## TASK STATEMENT:
Rewrite everything from the line containing "Task: Open Skriptvariablen from the ribbon" down to the end of the records, replacing "ribbon" with "toolbar" and leaving all else unchanged. Omit the pictures from your answer.

## INPUT MATERIAL:

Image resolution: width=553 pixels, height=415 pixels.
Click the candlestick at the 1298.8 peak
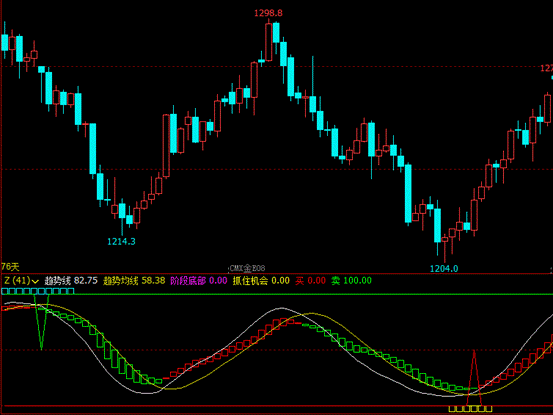click(269, 41)
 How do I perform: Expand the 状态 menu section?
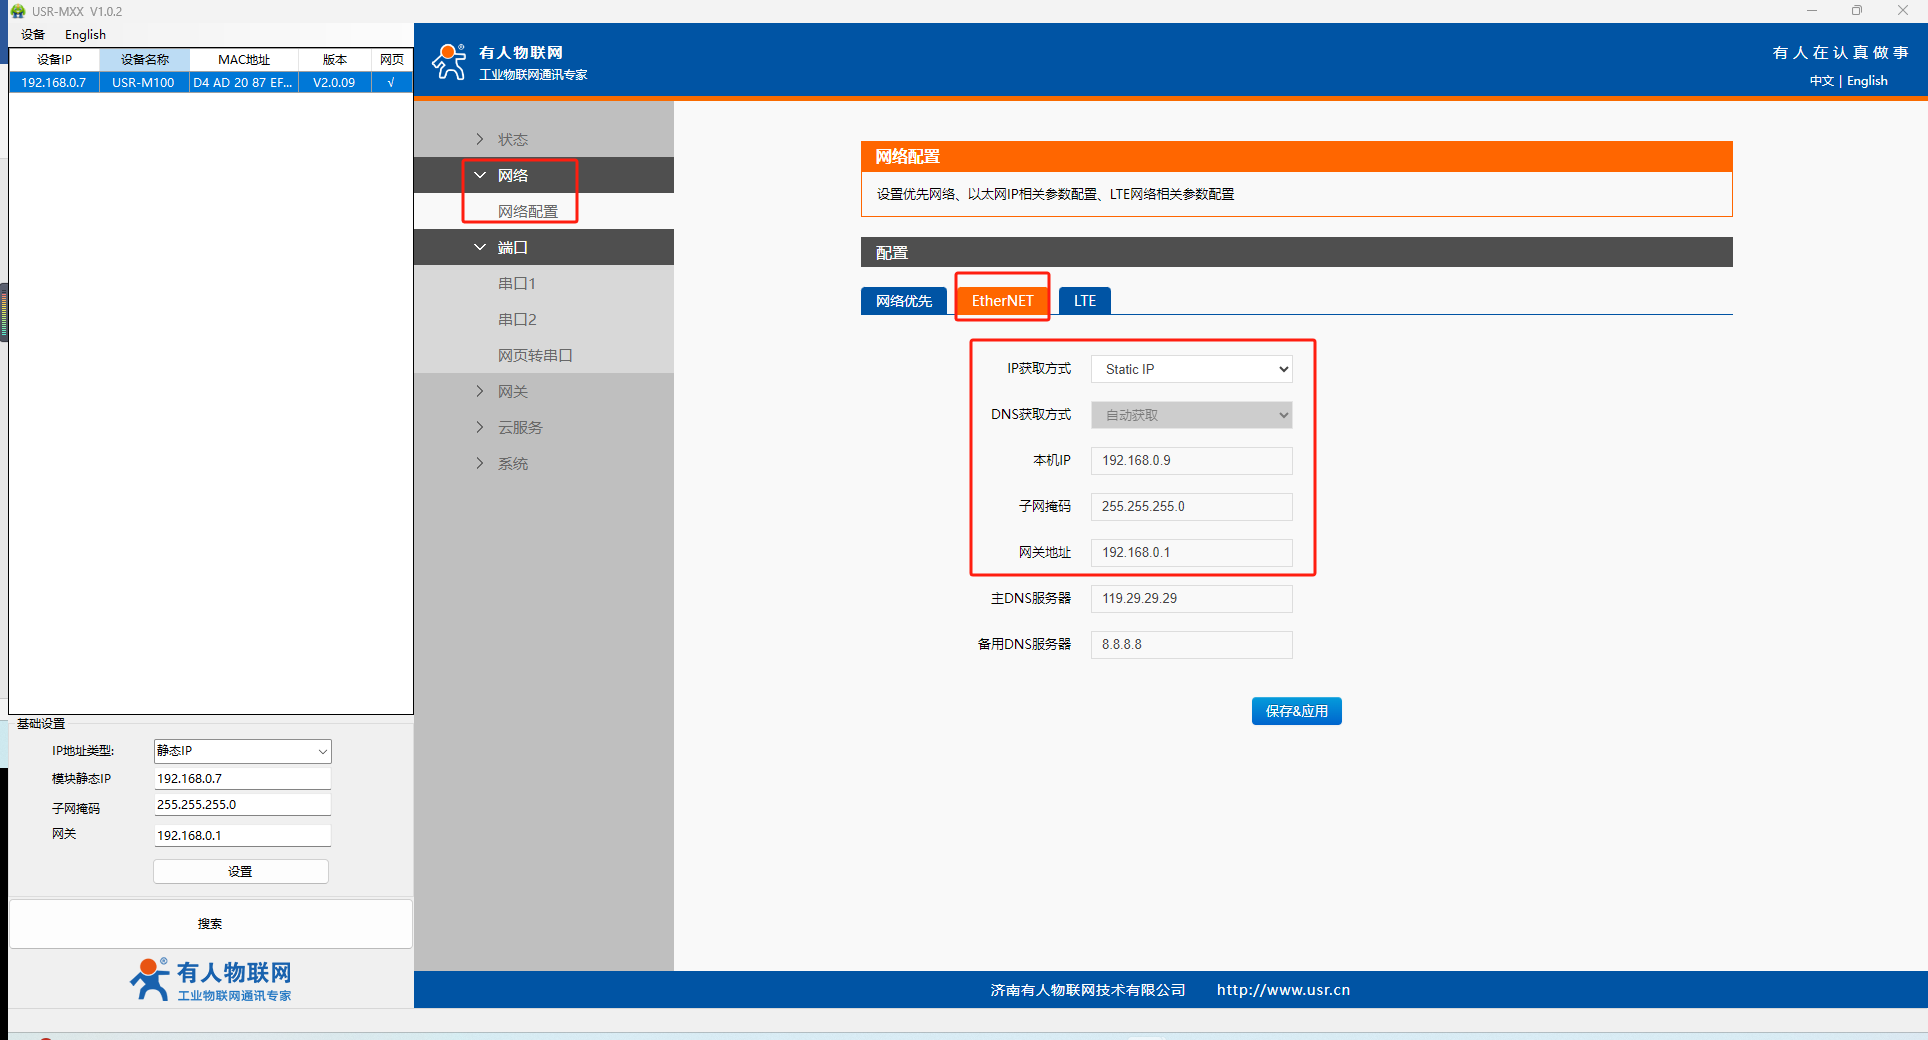click(x=512, y=139)
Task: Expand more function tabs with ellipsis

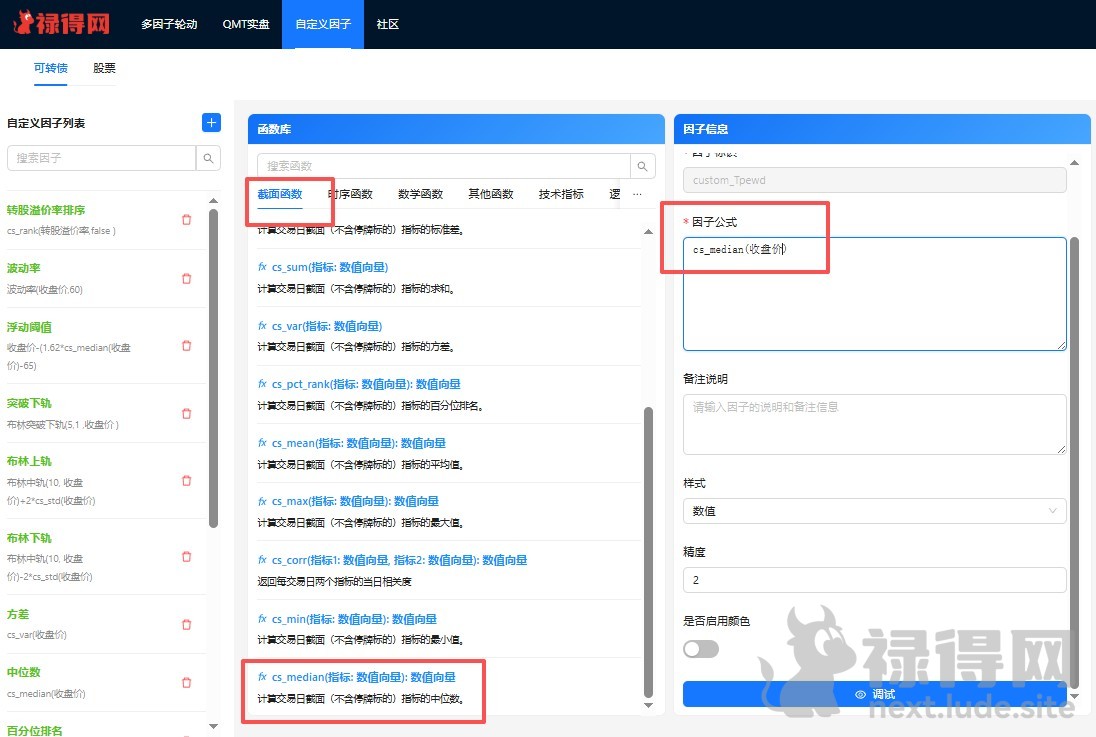Action: click(638, 194)
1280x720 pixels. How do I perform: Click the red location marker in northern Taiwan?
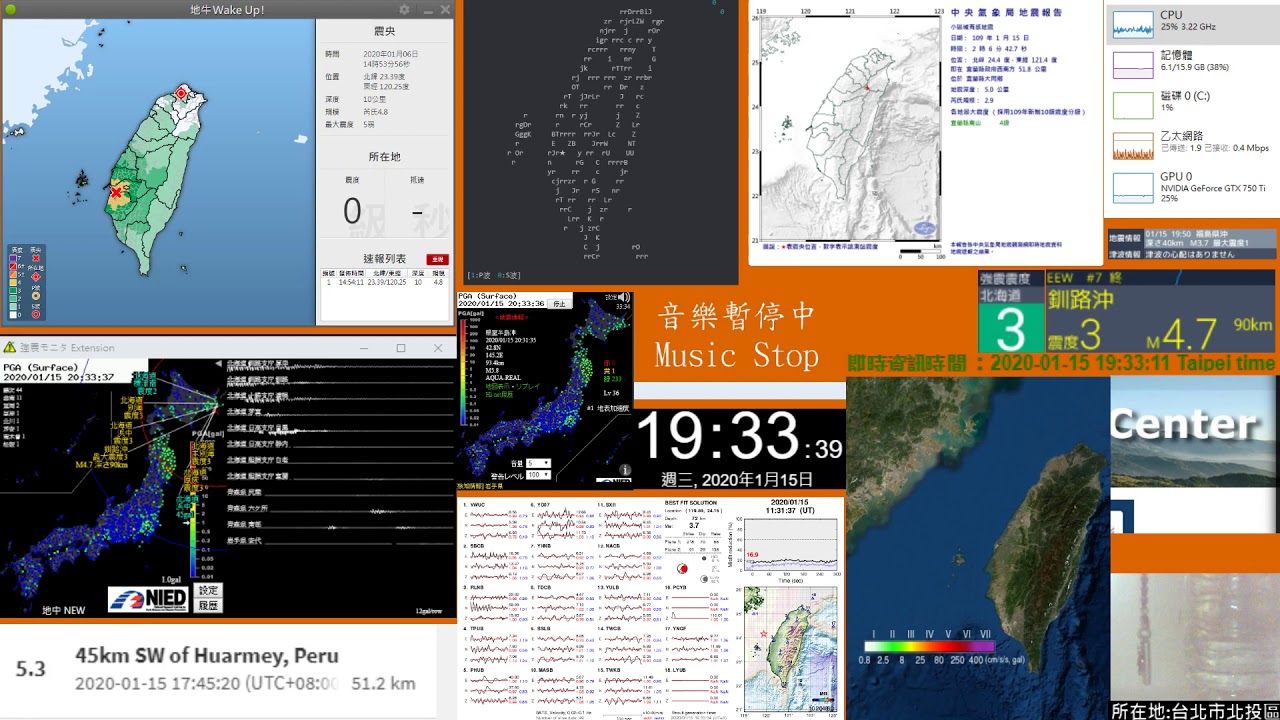(181, 93)
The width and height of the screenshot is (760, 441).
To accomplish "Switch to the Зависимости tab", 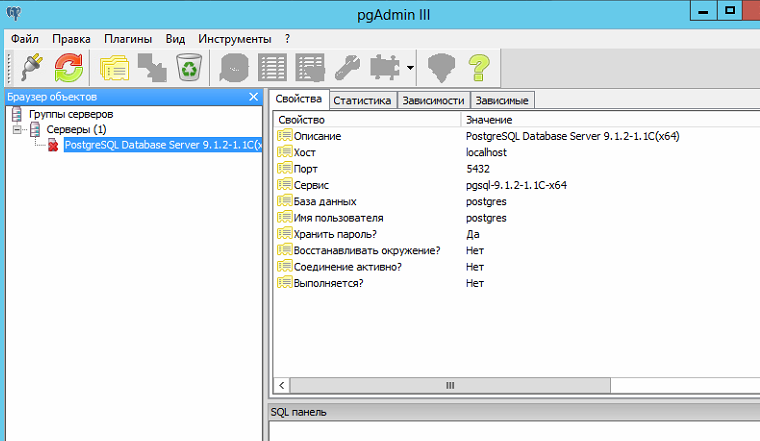I will pos(432,101).
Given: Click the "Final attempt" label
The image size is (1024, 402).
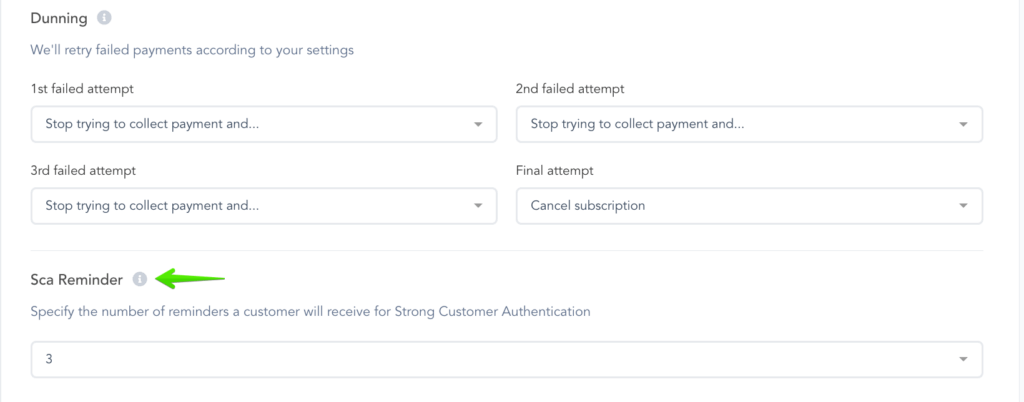Looking at the screenshot, I should [x=555, y=171].
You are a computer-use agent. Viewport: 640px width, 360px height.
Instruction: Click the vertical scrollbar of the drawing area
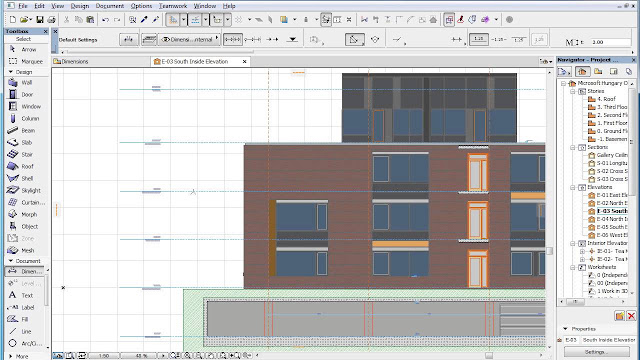click(x=549, y=208)
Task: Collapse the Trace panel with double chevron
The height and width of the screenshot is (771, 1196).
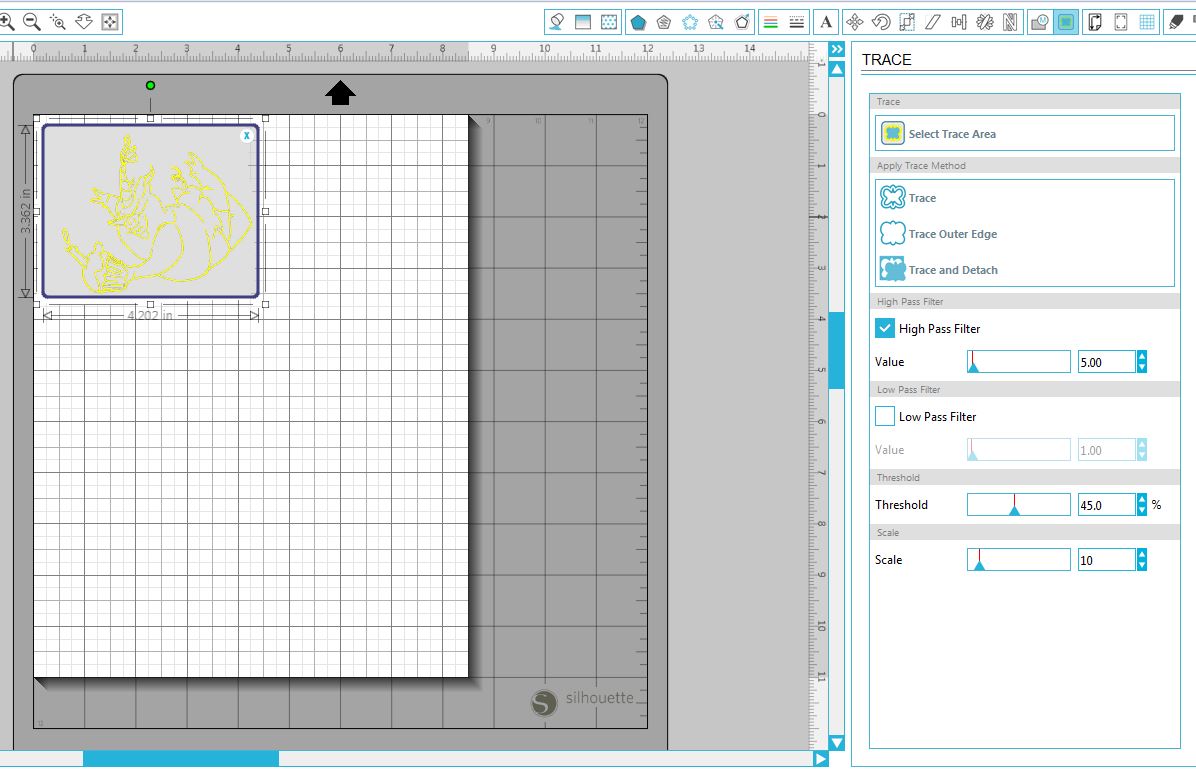Action: click(x=837, y=50)
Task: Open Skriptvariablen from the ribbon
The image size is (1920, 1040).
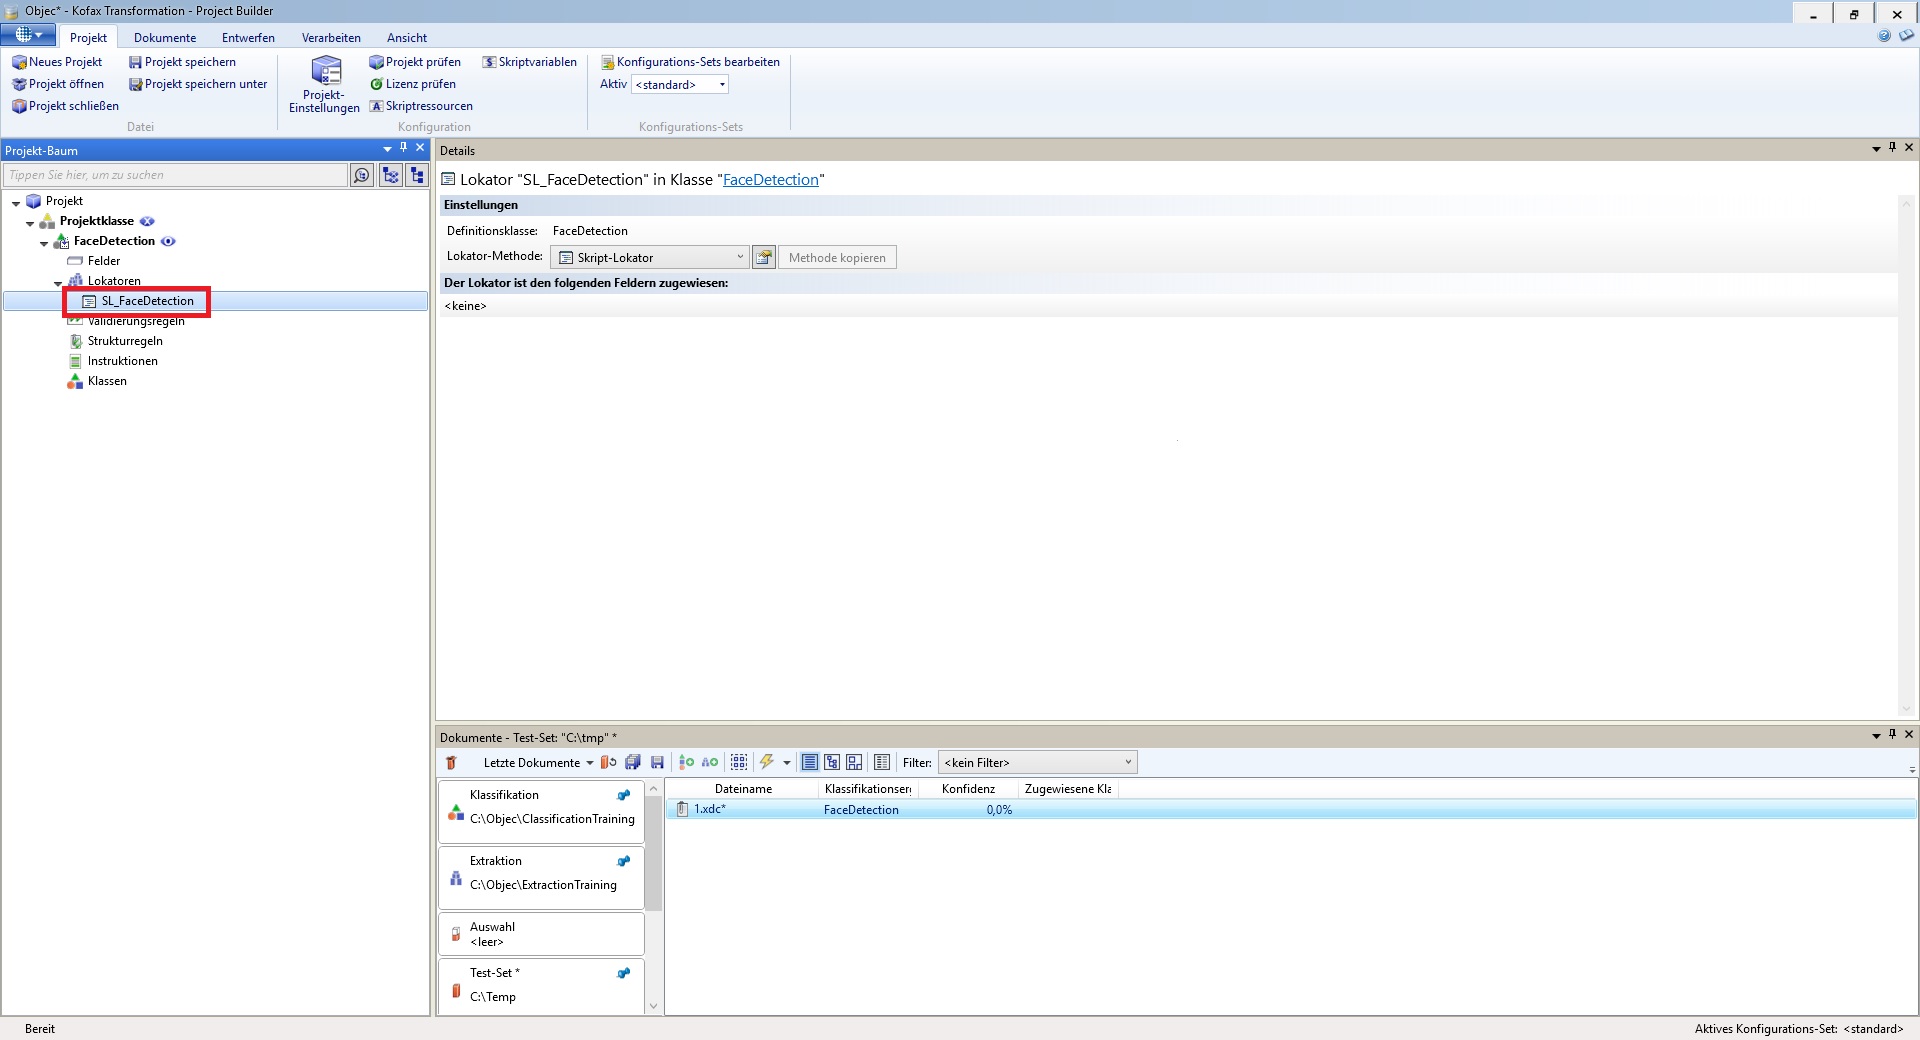Action: (529, 62)
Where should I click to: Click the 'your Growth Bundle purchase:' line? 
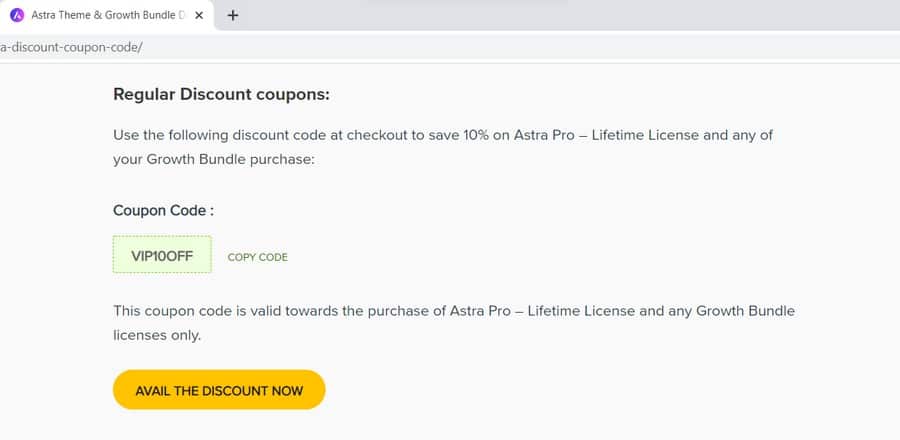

## EXPECTED ANSWER:
Task: Open Skriptvariablen from the toolbar
The image size is (1920, 1040).
Action: (529, 62)
Where should I click to: Click the 'your Growth Bundle purchase:' line? 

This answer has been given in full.